Tuesday, August 10, 2010

The fight to remember.

Hey L,

So, about this rug... I'll be honest... I LOVE IT. Psychedelic is good! Hahaha. This will be a nice rug to fall asleep on when the sun is shining through our window and we want to skip class. We should vacuum it often though. Because of the hair and dust bunnies and stuff. (It took me several tries to spell the word 'vacuum.' What an awkward word!)

Anywho, your entry - so much of it was not what I wanted to hear, but it was what I needed to hear, for sure. So much of my summer has been spent feeling the opposite. I haven't been feeling like God wants to use me, for many reasons. And I guess I haven't been feeling that I even want God to use me. I know a big part of me fears what He is going to ask of me, once I offer everything that I have and everything that I am. How quickly and easily I have forgotten the love, pain, joy, and growth I experience though when He does use me and others to share love with each other!

Humans are funny creatures. We often live in the past and the future, but rarely in the present. Or maybe that's just me. My friend told me that humans are the only species that actively ignore their own kind. Humans can so easily forget the good things in this life and dwell on the bad. Maybe these statements aren't entirely true, but these are things that I've observed and thought about.



The last part about forgetting... I am plagued with it. I forgot how and what God has shown me in this life. He showed me what true beauty was when I went to Africa, where there were no mirrors and I didn't have to deal with make-up and I spent my days with beautiful people who had nothing but had everything. He showed me that we don't have to be stagnant about the injustice in our world and that every little bit makes a difference. Every little bit. Did you know that $1 is equal to clean water for an African for an entire year? That equation used to blow my mind. So much that in high school my friends and I got together and raised awareness and money to build water wells in Africa. I barely think about it anymore. That makes me really sad. And I forgot about my journey to Westminster, how I chose to go to Catholic University instead of WCC at first, but somehow I ended up at WCC. The timing was perfect. There were people I met at CUA that changed my life and I never would've met them if I chose to go to WCC first. And there are people at WCC whom I'm sure I would've not been as close with had I not had to repeat my freshmen year.



Thoughts like these have been flooding my head lately and there are just some parts of my story where the word "coincidence" is not enough.

I guess what I'm saying is that I feel like I've reached the end of myself. I'm just waiting to be rescued. And I know I will be.
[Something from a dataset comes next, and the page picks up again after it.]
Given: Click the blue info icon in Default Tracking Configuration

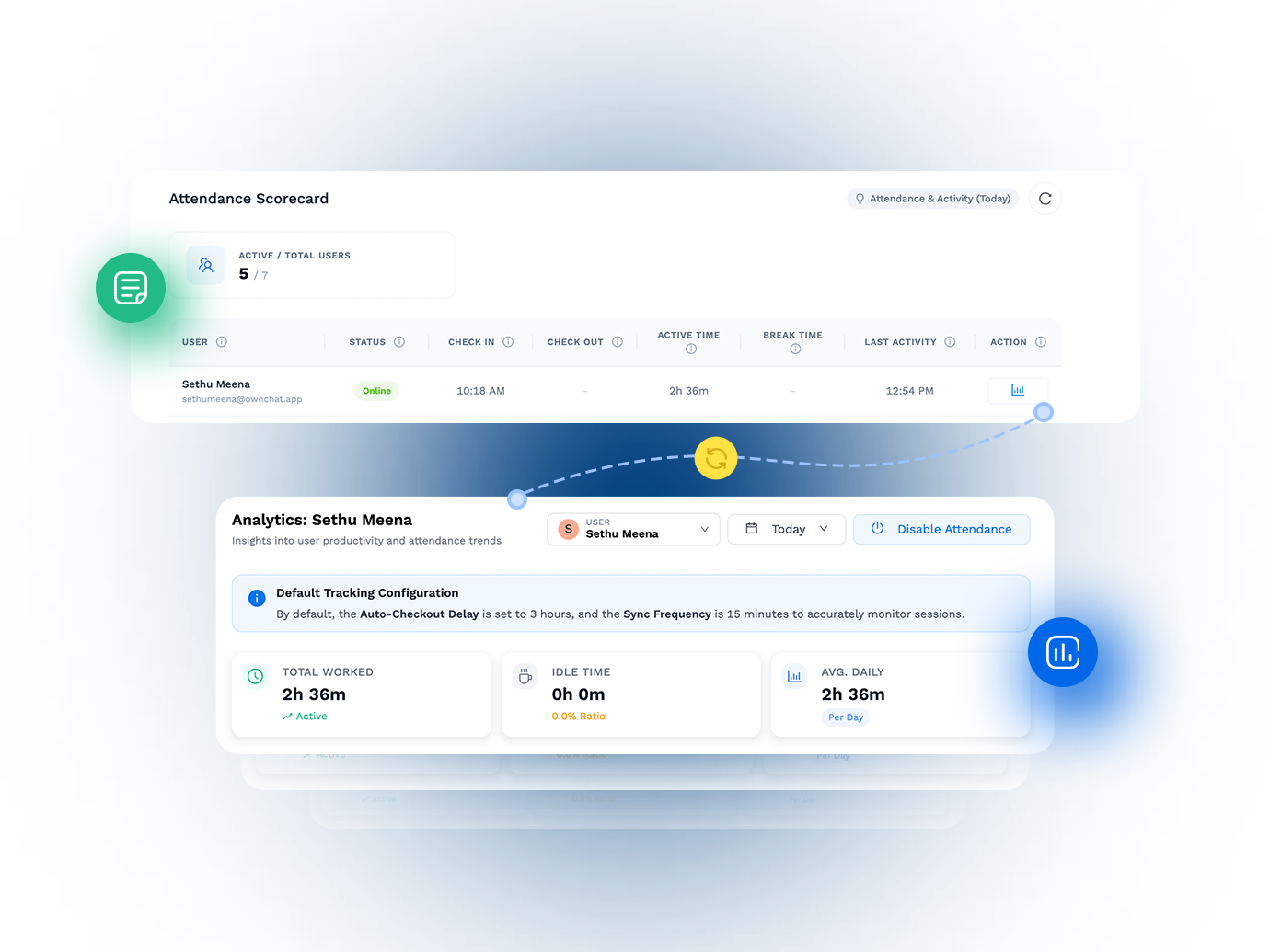Looking at the screenshot, I should click(x=257, y=598).
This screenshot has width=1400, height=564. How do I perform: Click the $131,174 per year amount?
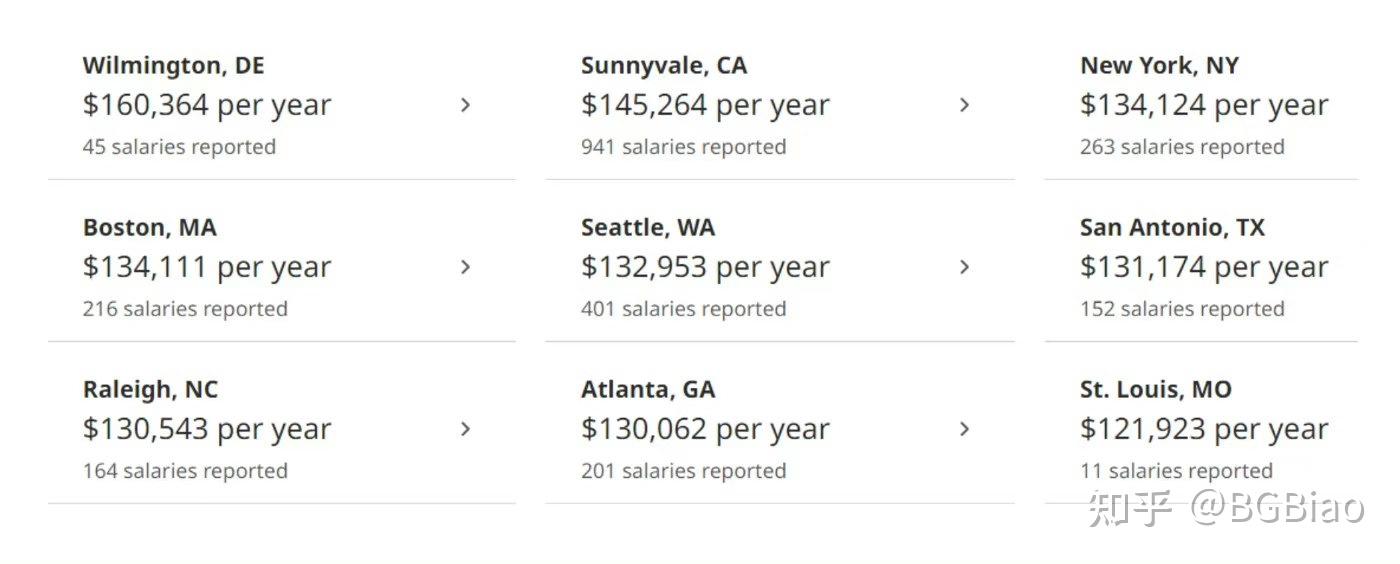1203,267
Some news on the homefront:



1) We got a puppy! Her name is Bella and we got her from an Amish family in Pennsylvania. My parents have given me the job of training her. This is only the second day she's been living with us and training her/taking care of her is truly one of the hardest things I've had to do in my life so far, partly because I'm allergic to dog saliva and dander (but I'm sucking it up like a real man!) and because I've never had a dog for a pet. It's a challenge. Exactly what I need. And she's adorable. I think I'm falling in love.



2) Have you heard of the musician Francesca Battistelli? Well, she's playing a show in a town near my town and I'm opening for her... AHHHHHH!!!! HOW CRAZY IS THAT?! God totally blew me away with that one. So, Francesca is pregnant and can't play a full set. Her manager contacted the woman booking the concert and asked her if there was anyone local that could open. This woman knows one of my friends from church and asked him if he knew anyone. He and his wife and the dude helping me record my EP were talking and asked me if I'd be interested... I still can't believe it! I only played two open mics this summer and I was kinda bummed that I didn't get any shows together, so when God brought along this opportunity, I was speechless. This summer has been challenging and I can honestly say that it's (or part of it) has been one of the lowest times in my life. And then God brings this along. It's ridiculous! So, we're getting a band together and we're playing 2 covers and 3 of my originals on August 22 at the Weinberg Center for the Arts. AHHHHH!!!!! I'm. so. excited.

You have a show coming up, right? If you do, good luck! It'll be wonderful :) Can't wait to hear from you!